Orkus: For them, that becomes a positive experience in their minds. You seem to be rejecting their experience.

Mathias, the wise tree heard the conversation and added:
Orkus’ point is on one side. Ananda is on the other side… that is to feel uncomfortable or to reject.

Ananda then said: Friend, I am not rejecting… I am just making a little fun of that childish idea…

Mathias: You are rejecting friend …and when you reject, that will attract you.
Ananda: I want to conquer sexuality…
Mathias: How can you conquer something that you reject?
Perhaps the day when you hear about that without that affecting you. Perhaps the day when there is an emotional emptiness in you as when someone talks about drinking 5 cans of sodas rather than just one… but of right now, that topic moves you. It works you up.

Orkus: All of those debates about perceived opposite viewpoints, are all intellectual games… without openness from any position.

Mathias: In feelings there is openness, openness means to respect free will and to respect everyone’s processes and to look at them as something natural in them. You do not compare that with you, but only observe it and appreciate it.

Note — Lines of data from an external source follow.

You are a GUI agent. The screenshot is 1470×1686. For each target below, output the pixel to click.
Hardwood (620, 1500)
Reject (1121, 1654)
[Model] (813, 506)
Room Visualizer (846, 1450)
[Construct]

Something that is happening there and also is happening in you, and with greater intensity as you put information in your mind.

To call something spiritual and something else not spiritual is to separate.
The spiritual path is truly just a word, when in reality someone “is.”

There is the story of 3 monks who were walking down the river. Then they saw a prostitute there. For them “spiritually” speaking, to help her cross the river was something negative because she was a prostitute. One of them felt compassion and helped her and the other monks judged him.
-How is it possible for you to touch a prostitute? They said.
The monk responded: “I have only helped her to cross the river but, you continue to carry her in your mind.”

What is Spirituality, my friend? It doesn’t deal with touching or not touching but to maintain some information for a long time in your mind, which will then be introduced in your own body.

The one who touched with feelings of goodness, is liberated. Those who did not touch but rather judged with their minds, compared and rejected; those are trapped.

What is freedom then? To understand the totality.
Totality means that which happens in others will occur in you as well as long as you do not respect the harmony of the natural movement of the time periods in the physical plane. In this is included your own physical body which will be affected.